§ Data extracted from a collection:
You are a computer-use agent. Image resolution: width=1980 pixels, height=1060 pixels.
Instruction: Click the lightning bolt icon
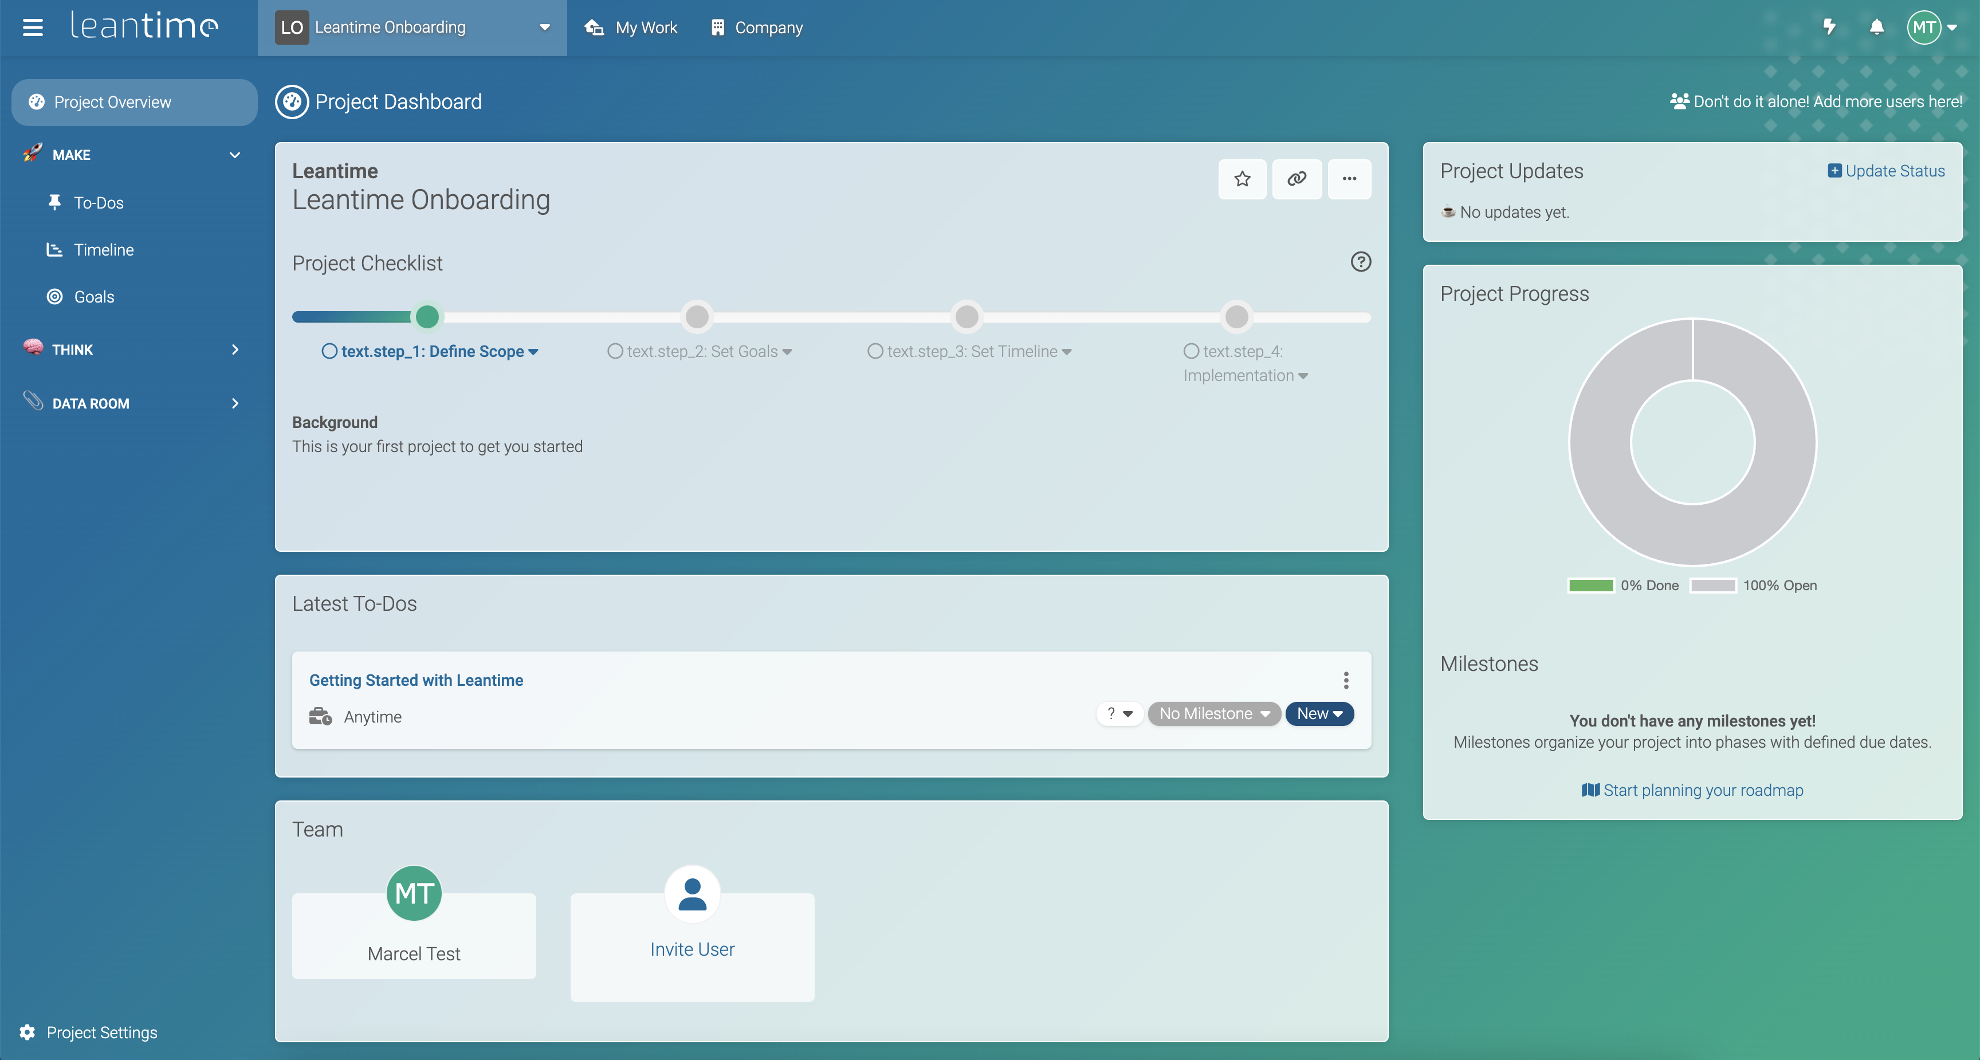(1829, 28)
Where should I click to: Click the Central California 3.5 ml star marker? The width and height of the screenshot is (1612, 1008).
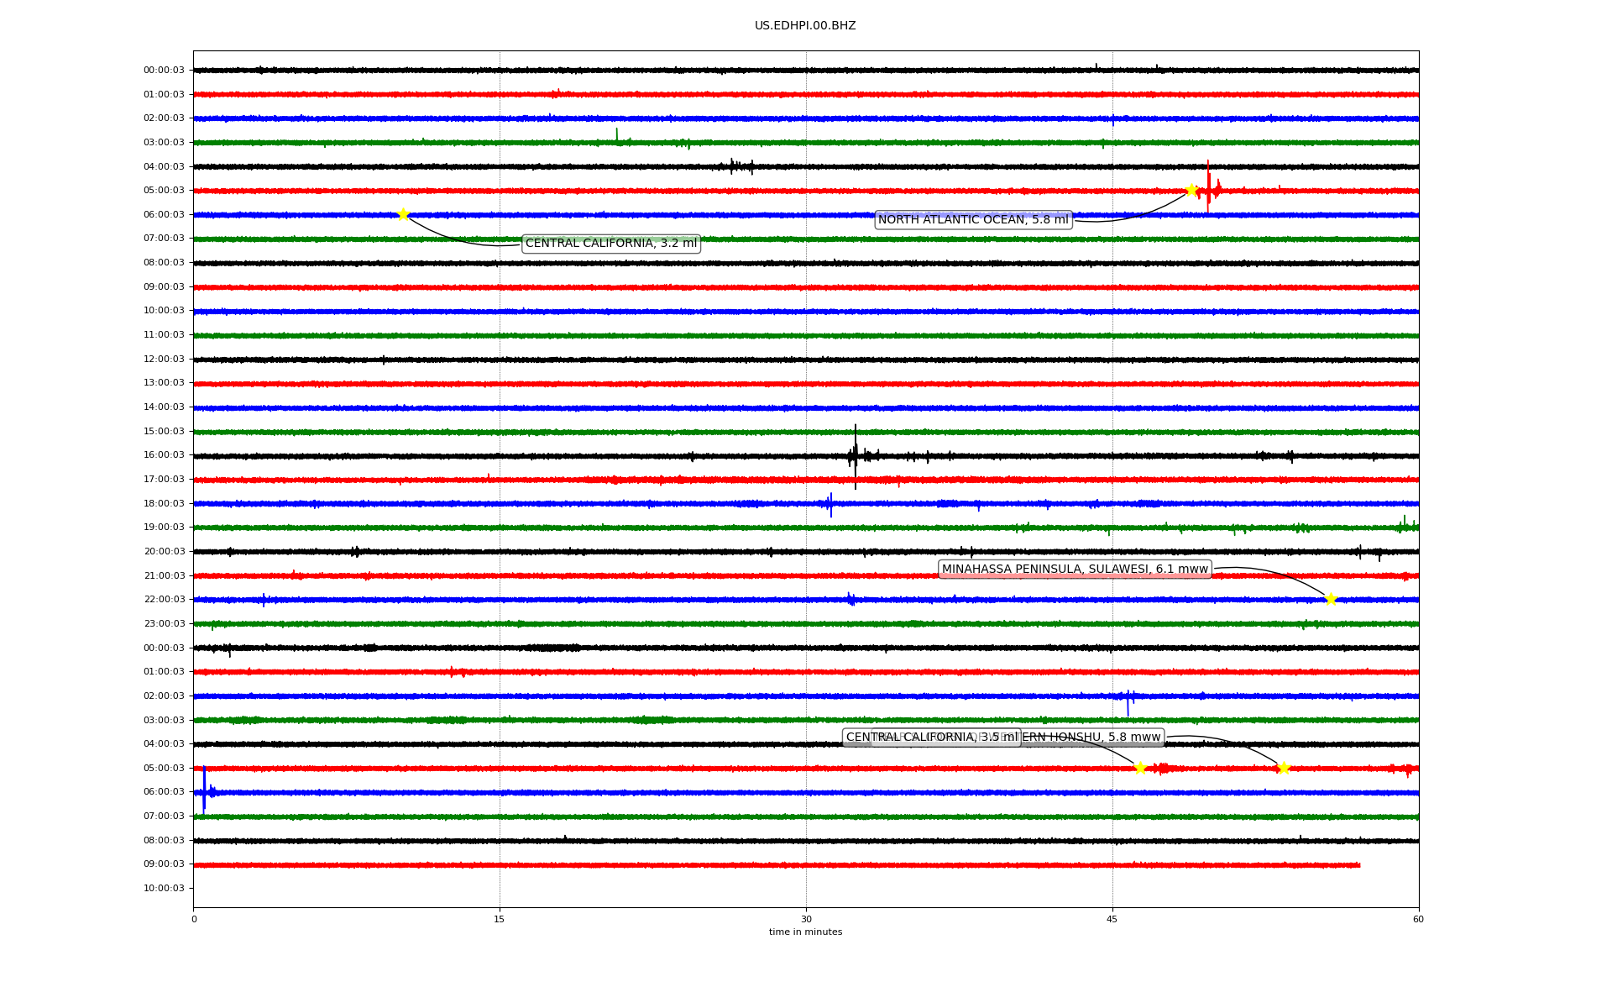pos(1140,768)
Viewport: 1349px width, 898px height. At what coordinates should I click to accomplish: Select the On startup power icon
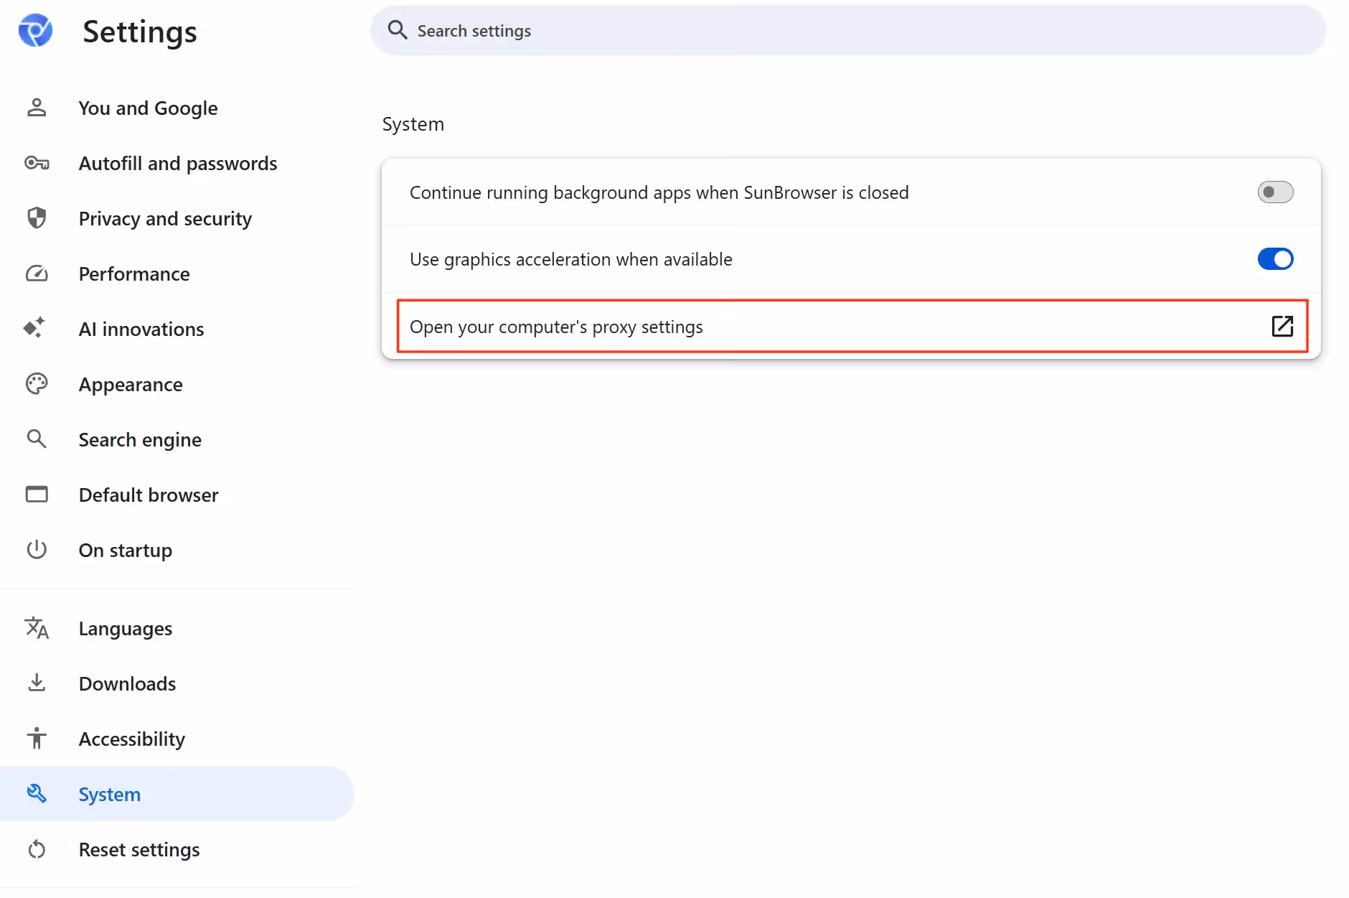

§ Required work: From the line with "Instruction: Click the lightning bolt icon" down to the end of the entries, retype each line exactly as written, but drop the pictures.

§ Answer to the problem:
Instruction: Click the lightning bolt icon
(1829, 28)
Where should I click to: Click the Central California 3.5 ml star marker? The width and height of the screenshot is (1612, 1008).
pos(1140,768)
Viewport: 1349px width, 898px height. At what coordinates should I click to accomplish: Select the On startup power icon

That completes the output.